Work request —
Make an exact copy of the listing so that no picture is carried over.

Records provided —
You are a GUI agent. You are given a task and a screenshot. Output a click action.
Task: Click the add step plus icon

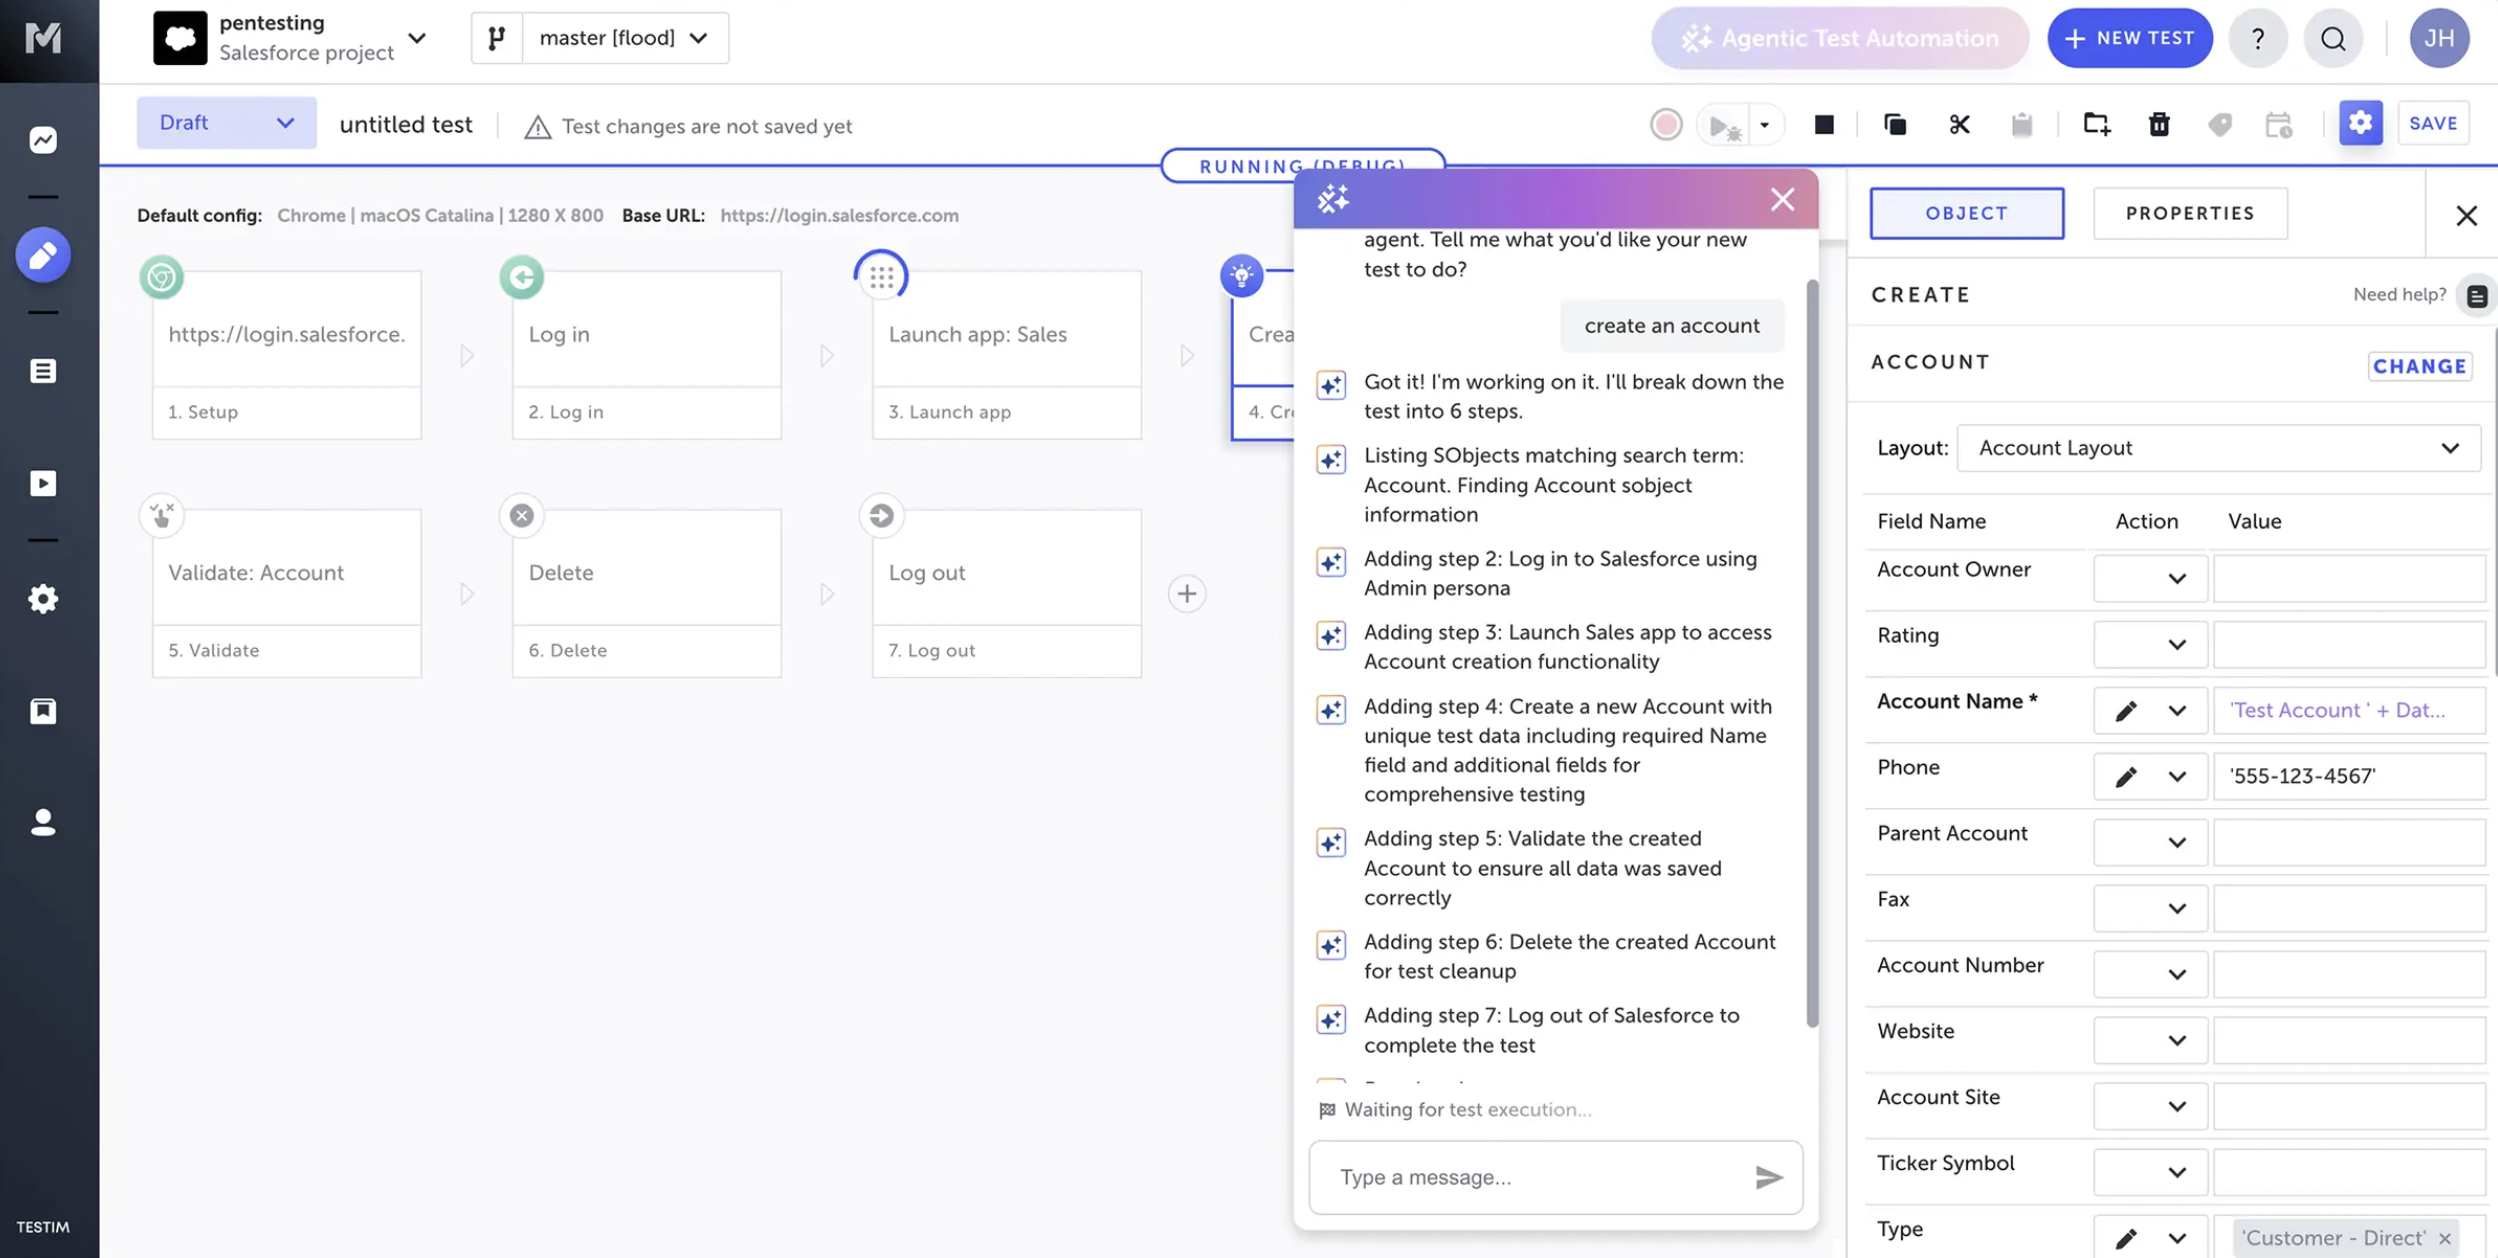tap(1187, 594)
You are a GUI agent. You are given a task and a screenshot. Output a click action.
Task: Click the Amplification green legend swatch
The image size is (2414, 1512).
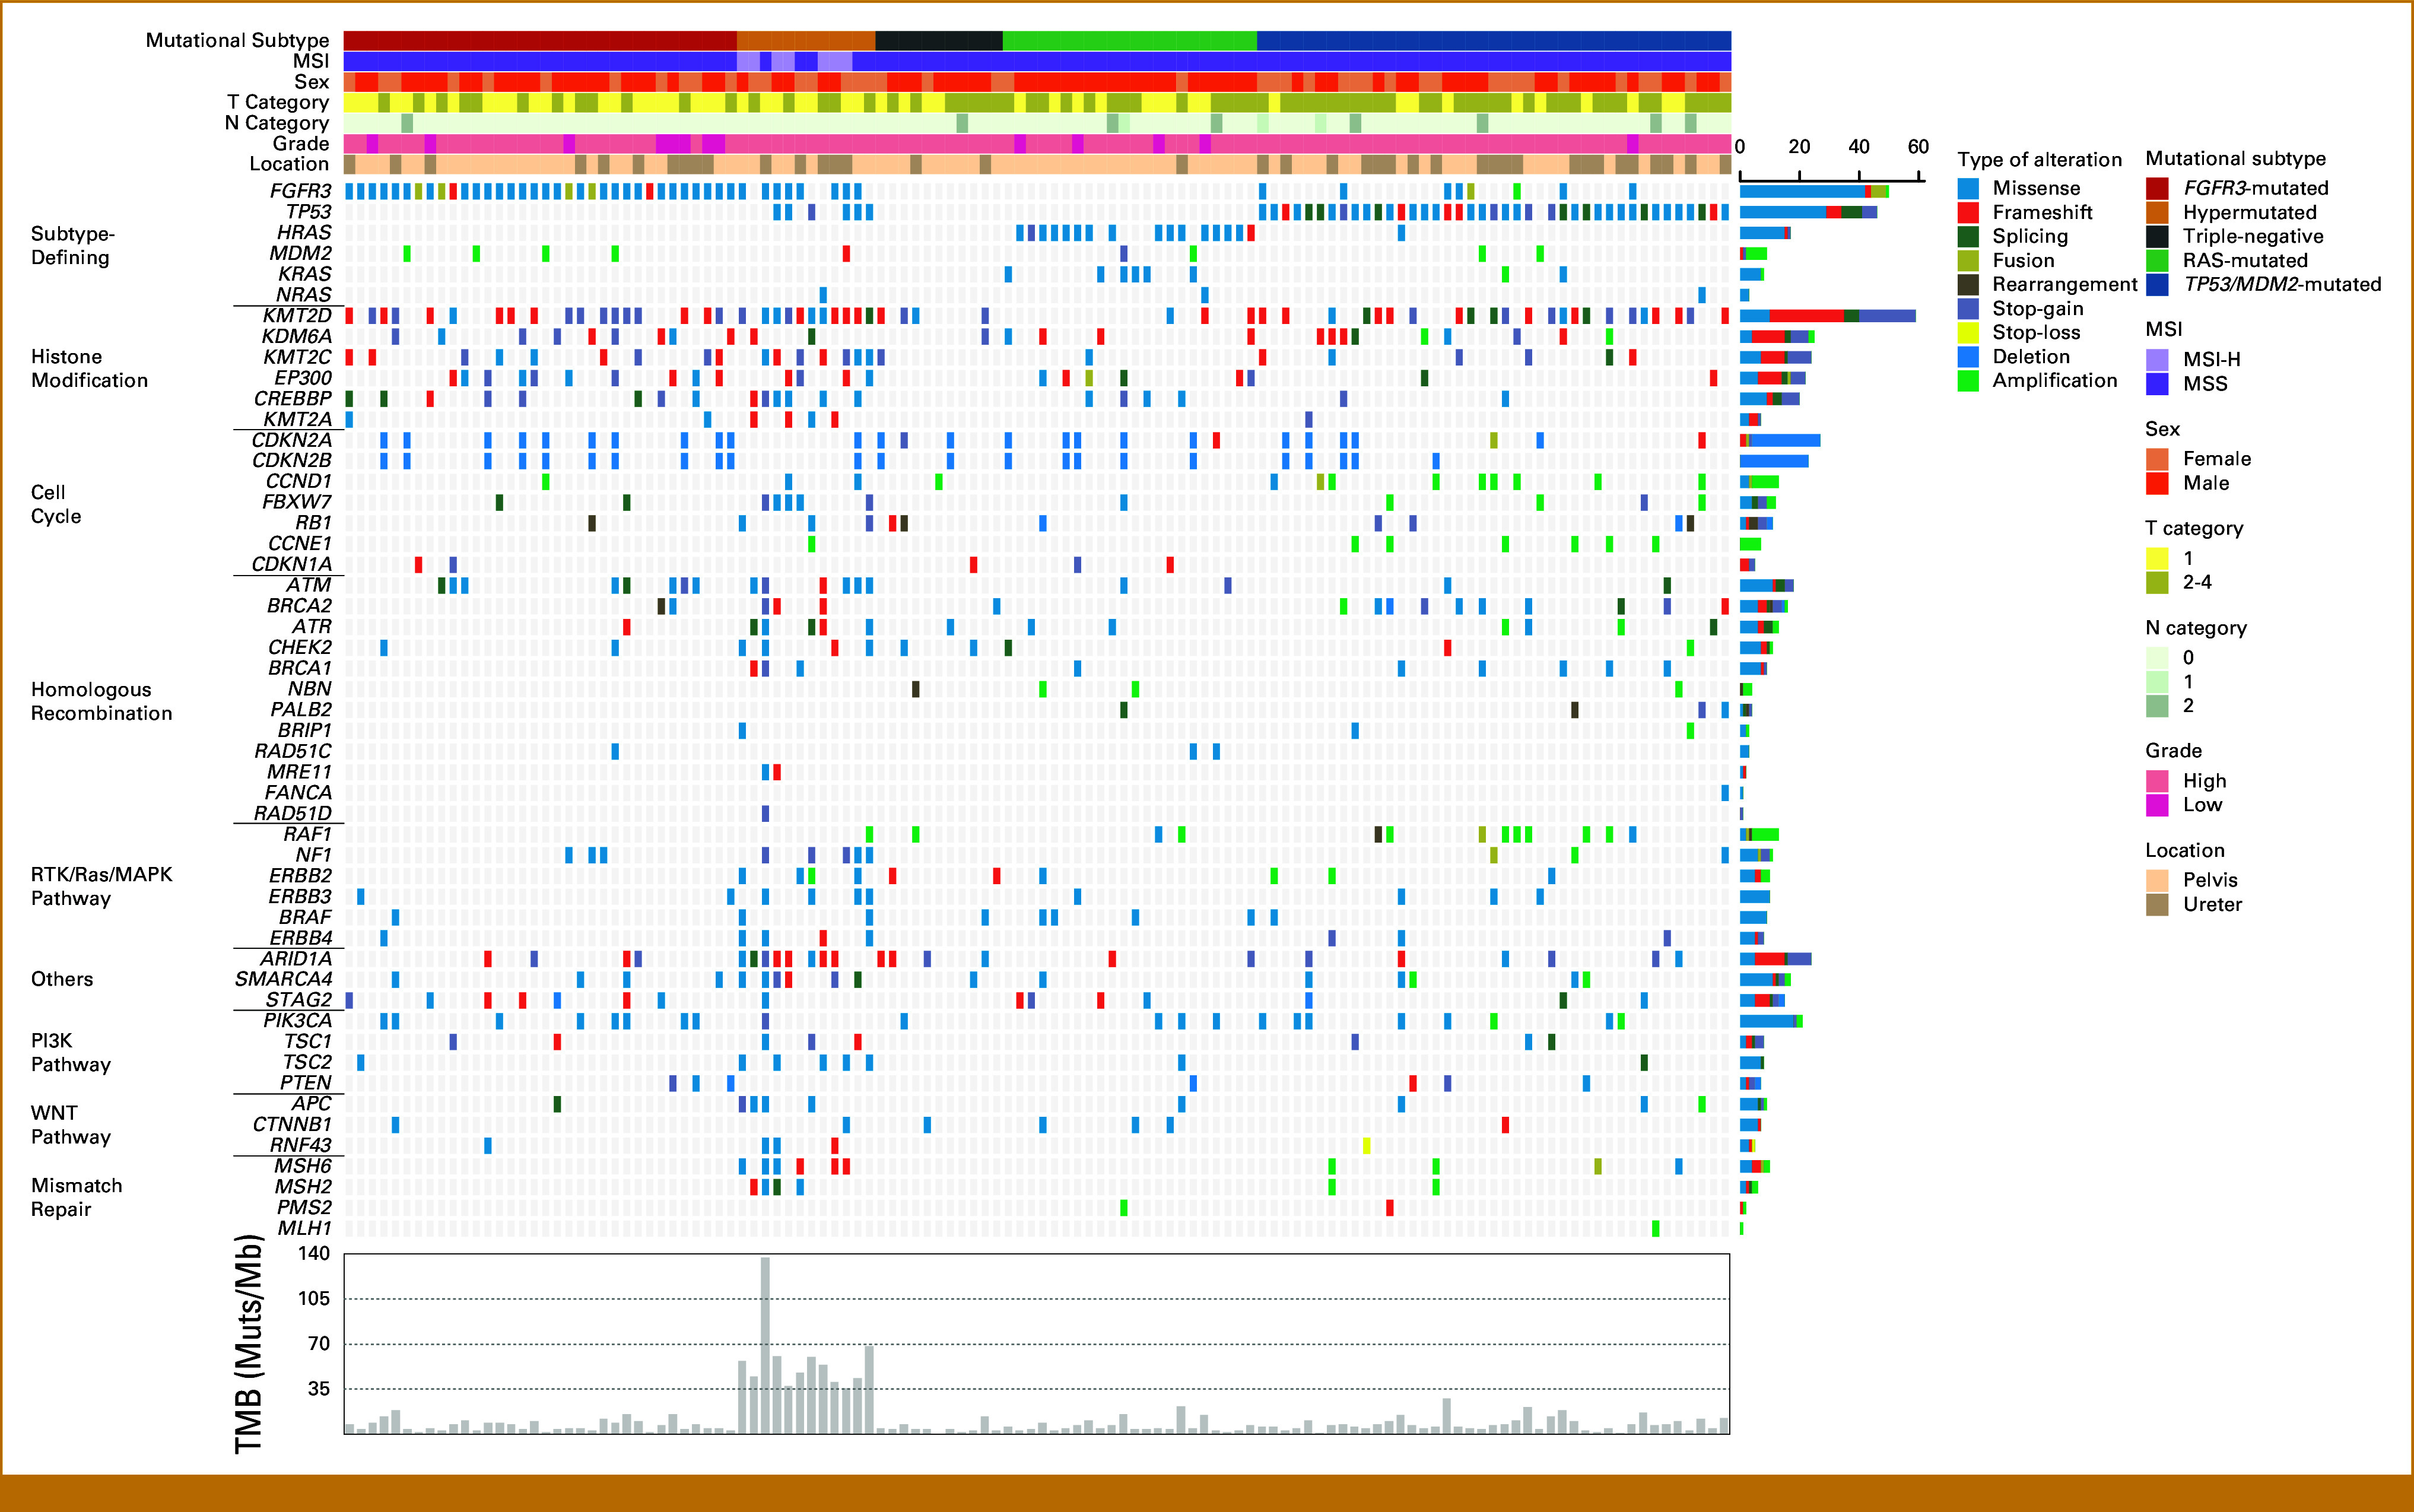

Answer box —
You are a GUI agent. You are given a task and a screenshot. Output a click action.
Task: Click the add step plus icon

tap(1187, 594)
You are a GUI agent. You are given a task and a screenshot. Output a click action.
Task: Click the Amplification green legend swatch
The image size is (2414, 1512).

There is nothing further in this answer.